Sébastien Chabal, une barbe et des cheveux longs prisés des publicitaires et des placages tonitruants: "l'homme des cavernes", tel qu'il avait été baptisé au pays des All Blacks, a mis le rugby français sous les feux de la rampe.
Malgré ses 62 sélections en équipe de France, l'ancien tourneur-fraiseur de la Drôme passé rugbyman professionnel sous le maillot de Bourgoin n'a jamais véritablement convaincu dans le milieu de l'ovale. A 34 ans, il est pourtant le seul joueur français à être connu du grand public, avec divers sobriquets gagnés au cours des années, de "Cartouche" à "Hannibal" en passant par "L'anesthésiste" ou "The French Beast".
La présence des chaînes de télévision d'information en continu, vendredi, pour sa conférence de presse, au lendemain de l'annonce de sa séparation avec son club du Racing Métro, en est la preuve. "Ca fait bien longtemps qu'il a changé de dimension, il est comme Laure Manaudou, les gens n'aiment pas forcément les sportifs pour leur palmarès", expliquait son ex-agent en 2009.

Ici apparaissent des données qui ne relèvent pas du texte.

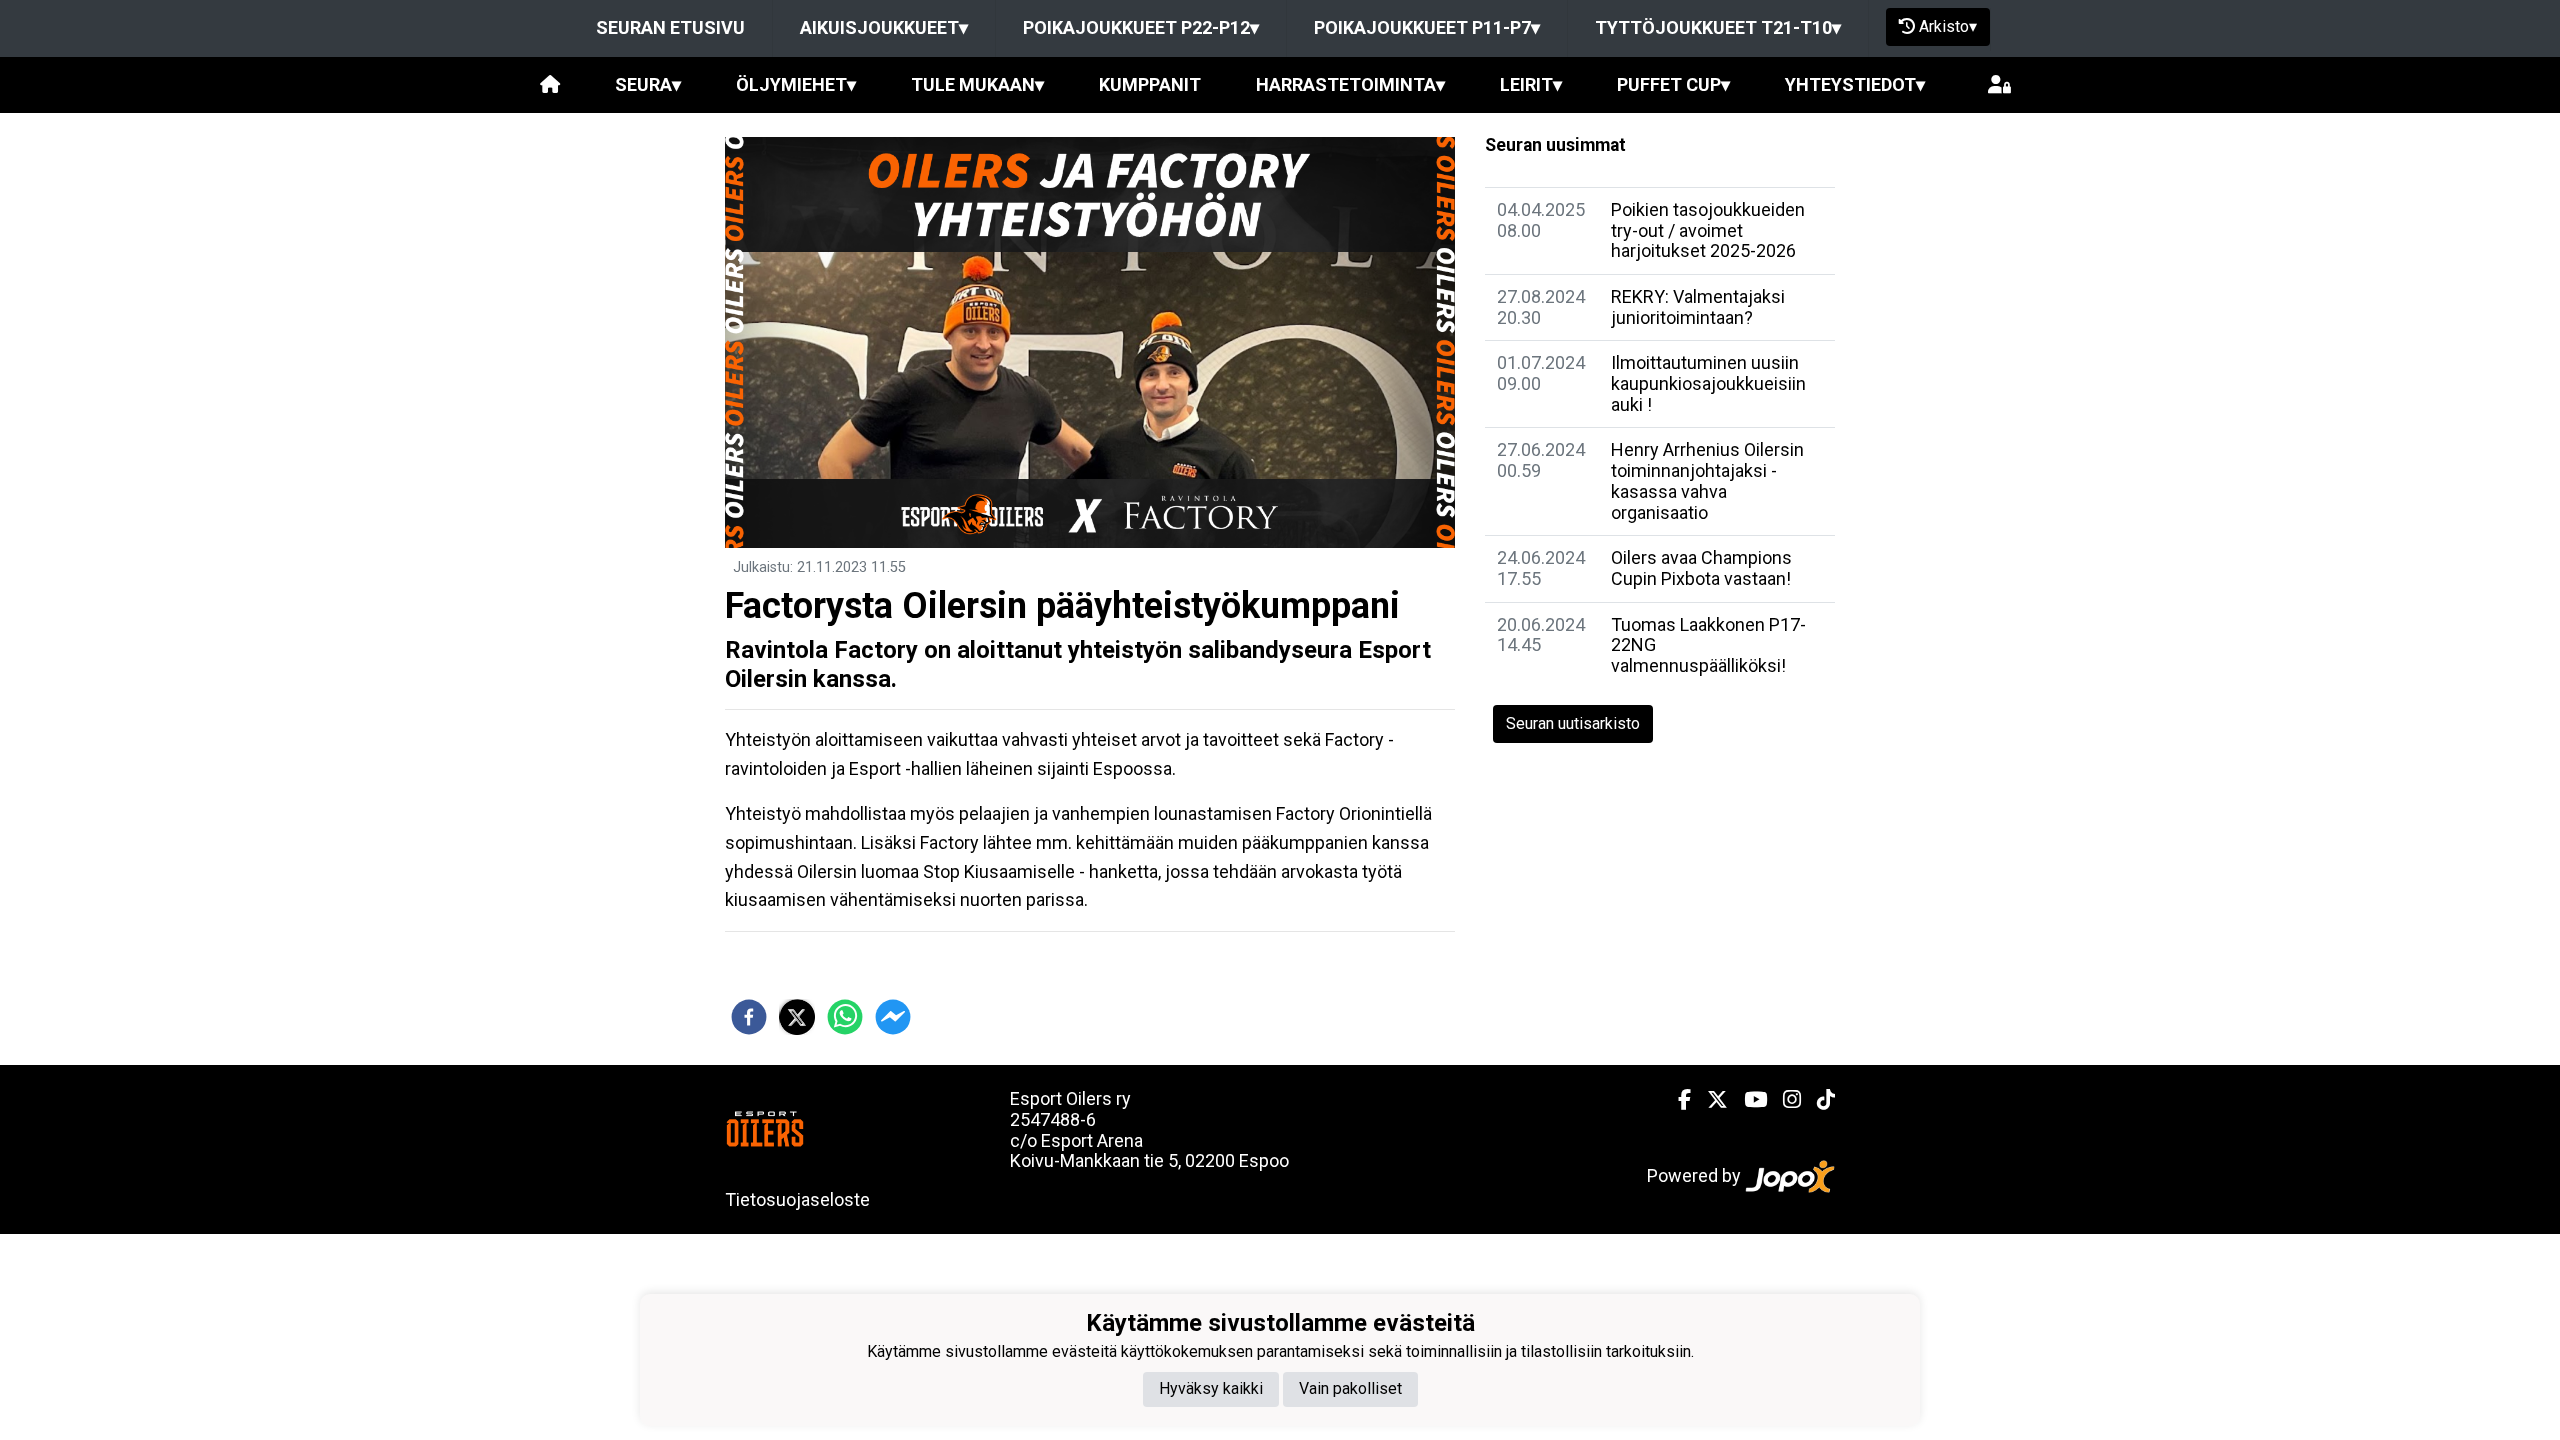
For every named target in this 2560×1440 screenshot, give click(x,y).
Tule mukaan (977, 84)
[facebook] (749, 1017)
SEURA (648, 84)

Derrière le colosse de 1,92 m pour 104 kg, baladé durant toute sa carrière de deuxième en troisième ligne, il y a donc un businessman averti, qui a prêté son look pour un parfum, une ligne de vêtements, du vin, une mutuelle ou encore une marque automobile et une enseigne de pansements.

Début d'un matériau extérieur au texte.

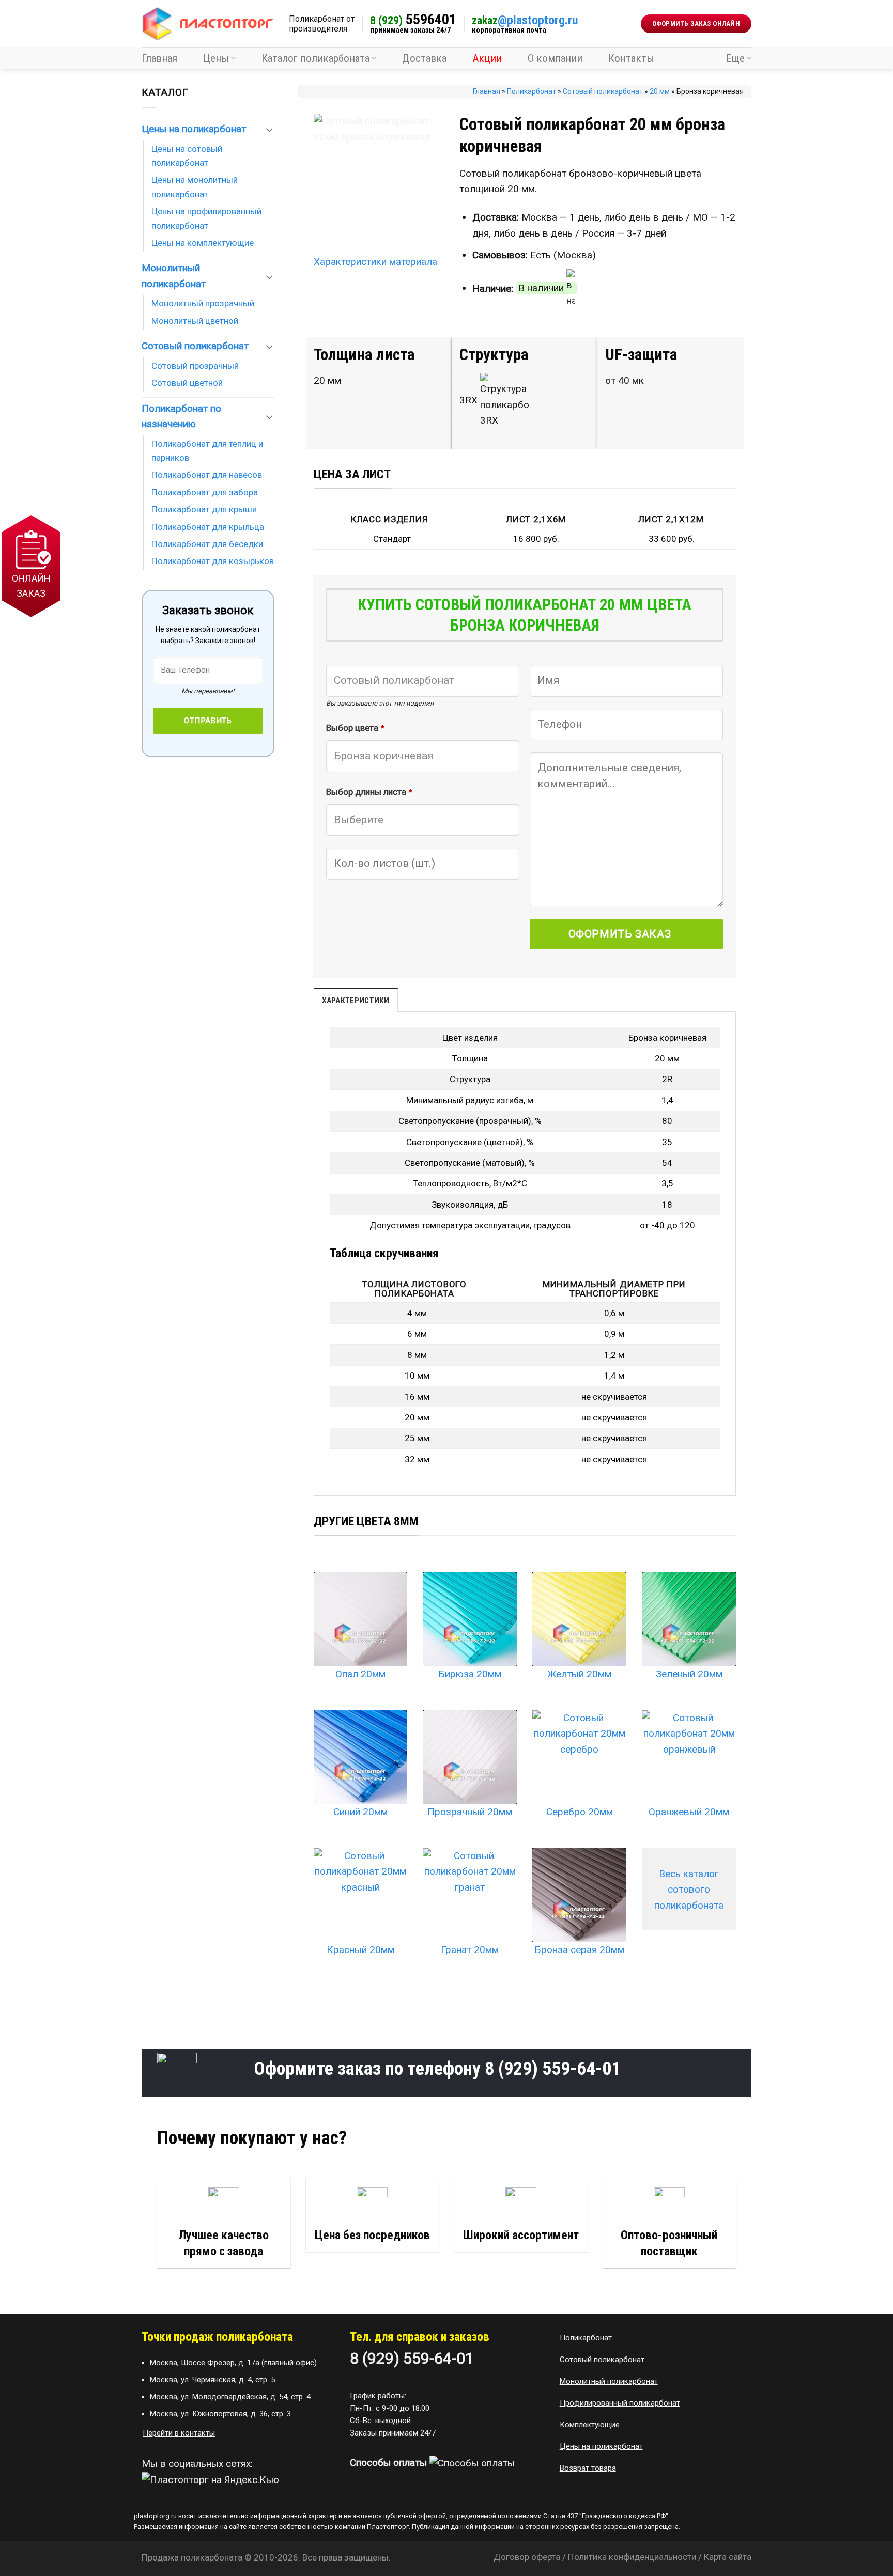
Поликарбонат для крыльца (207, 527)
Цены (216, 58)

Cette image, savamment entretenue sur les réseaux sociaux, a fait de lui le joueur le mieux payé de France, avec des revenus (salaire + publicité) estimés à 750.000 euros par an.
Une dernière aventure
Mais il y avant tout un joueur, dont la carrière a pris son envol Outre-Manche, à Sale, sous la direction de l'actuel entraîneur du XV de France, Philippe Saint-André. C'est là que Chabal étrenne ses cheveux longs et sa barbe, et qu'il décroche un Bouclier européen en 2005 et un titre de champion d'Angleterre en 2006.
Statufié au musée Grévin, présent dans les pages du Who's Who, sportif préféré des Français en 2010, Sébastien Chabal est véritablement né aux yeux du public en 2007, en Nouvelle-Zélande, lors d'une tournée de l'équipe de France. Les Tricolores subissent deux déculottées (42-11 et 61-10), mais Chabal gagne le respect au pays du rugby.
Lors du premier test, à Auckland, il met KO le troisième ligne centre All Black, Chris Masoe, d'un plaquage dévastateur. Une semaine plus tard il récidive et casse la mâchoire du deuxième ligne Ali Williams. Le mythe de "l'homme des cavernes" est né, à la Une du quotidien local The Dominion Post.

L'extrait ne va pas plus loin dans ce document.